This is a case involving claims of negligence and deliberate indifference against the Novi Community School District and certain teachers there, for failing to protect Plaintiff Joe R., a student, from alleged sexual harassment and abuse at the hands of J.J., a classmate.1 (See Dkt. 12.) J.J. is not a party to this action. (See id.) Plaintiffs' Amended Complaint presents claims under Title IX, 20 U.S.C. §1681, et seq., 42 U.S.C. § 1983, and § 504 of the Rehabilitation Act of 1973/Americans with Disabilities Act of 1990, 42 U.S.C. 12101, et seq. (Id.)

Before the Court is Plaintiffs' unopposed November 24, 2015 motion to compel four non-parties to produce medical records. (Dkt. 58.) During discovery conducted between September and October 2015, Plaintiffs subpoenaed four psychiatric treatment facilities where J.J. was treated: Havenwyck Hospital, Inc., Oakland County Children's Village, Providence-Providence Park Hospital, and New Oakland Family Centers. (See Dkt. 58, Exs. C-F.)

In each subpoena, Plaintiffs requested "any and all records" of J.J. from January 1, 2009 to the present. (Id.) Although this general request is accompanied by a short list of specific categories of materials that is different for each hospital, Plaintiffs seek production from each hospital of their entire file on J.J. (See id.) None of the subpoenaed parties agreed to produce the records without a court order, although Oakland County Children's Village made them available for inspection. (Id. at Exs. G-I.)

The Court discussed this issue with the parties during a telephonic status conference with on November 18, 2015. Plaintiff's Counsel stated that the subpoenaed parties would not produce the requested documents without an order from this Court compelling them to do so for fear of incurring liability under the privacy provisions of the Health Insurance Portability and Accountability Act ("HIPPA"), Pub. L. 104-191, 110 Stat 1936. Plaintiff then sought leave to file a motion to enforce the subpoena. Defense Counsel indicated to the Court that while he would not oppose such a motion, he would not stipulate to the production of the requested documents either. Accordingly, the Court granted Plaintiffs' Counsel leave to file this motion.
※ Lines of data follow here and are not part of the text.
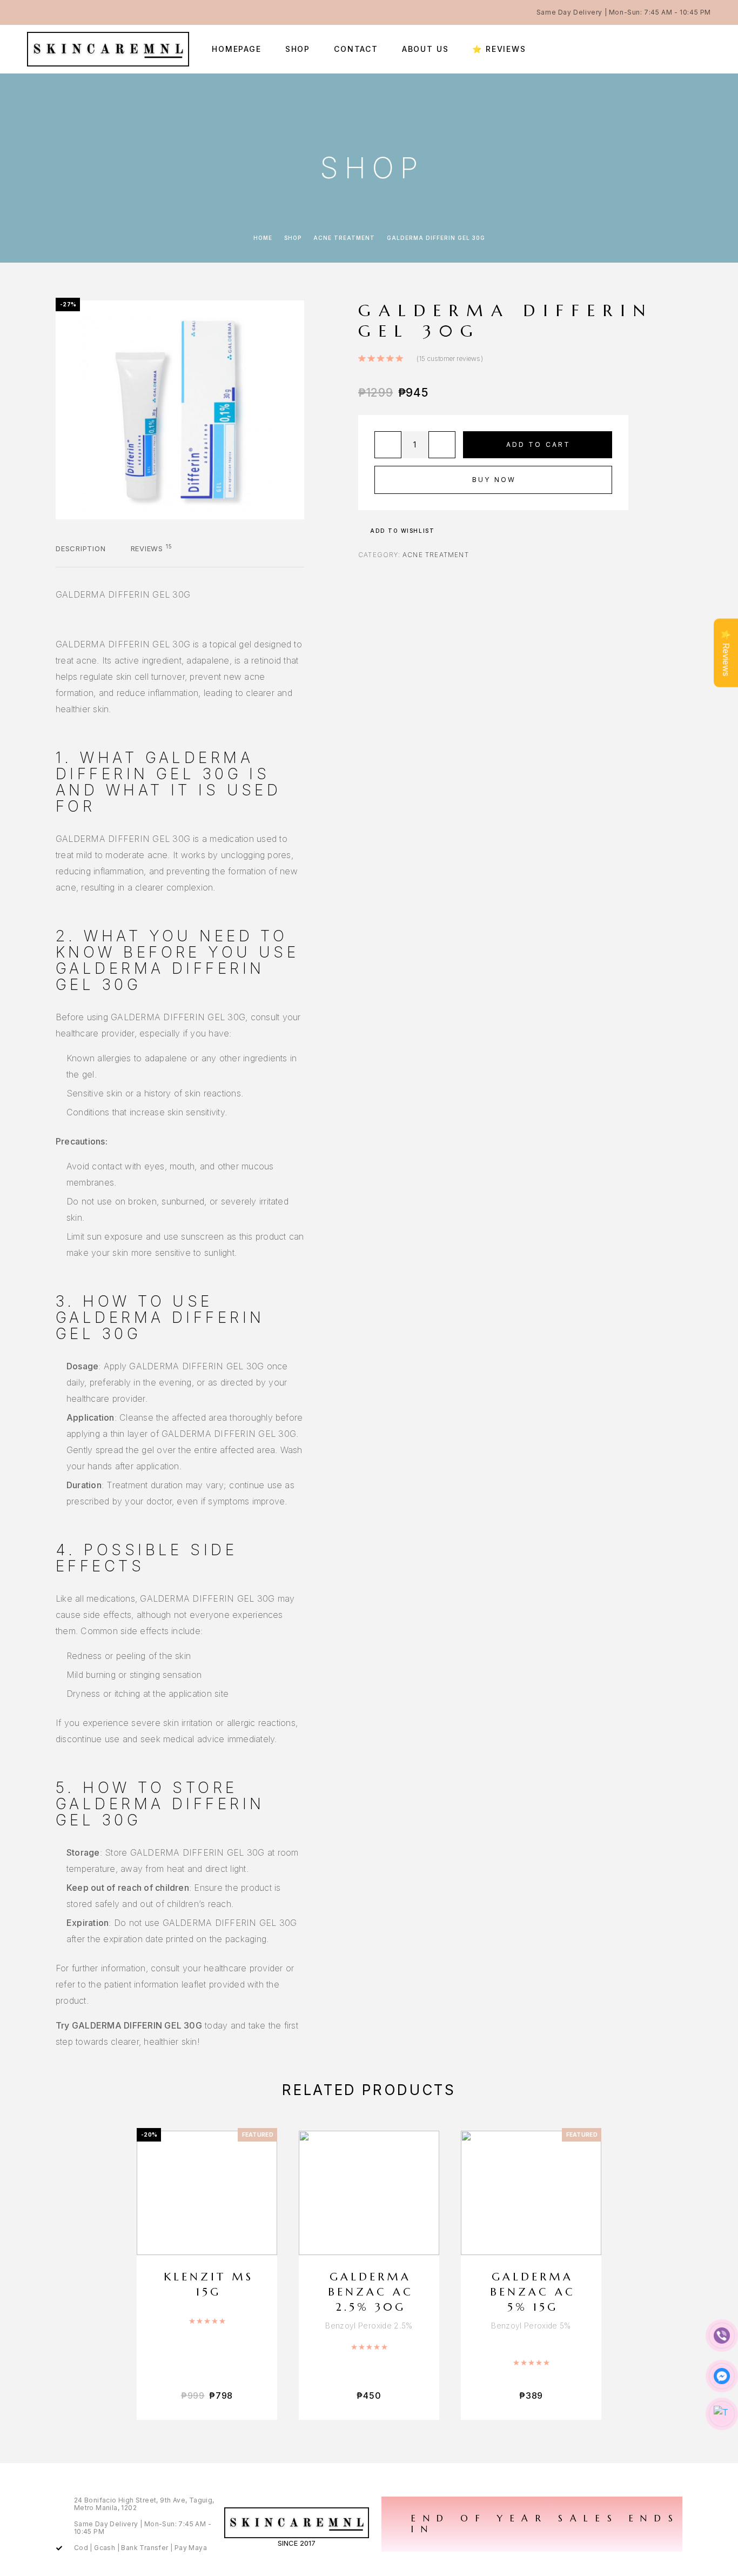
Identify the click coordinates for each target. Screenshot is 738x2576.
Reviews (151, 548)
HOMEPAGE (236, 49)
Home (262, 238)
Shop (297, 49)
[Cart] (707, 49)
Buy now (494, 480)
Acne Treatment (344, 238)
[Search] (682, 49)
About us (425, 49)
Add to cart (538, 444)
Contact (356, 49)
Plaintiff's motion to enforce the subpoena is now before the Court. Defendants have filed no response in opposition. Providence-Providence Park Hospital filed a response to Plaintiffs' motion on December 4, 2015 explaining its reasons for not producing the subpoenaed documents. (Dkt. 63.) Providence-Providence Park Hospital contends that although it does not generally oppose producing the requested documents,2 it believes that it may not do so under Michigan law or HIPPA without "a HIPAA-compliant patient authorization or a direct order signed by a judge."3 (Id. at 9.) None of the other subpoenaed parties have filed any objections to Plaintiffs' motion.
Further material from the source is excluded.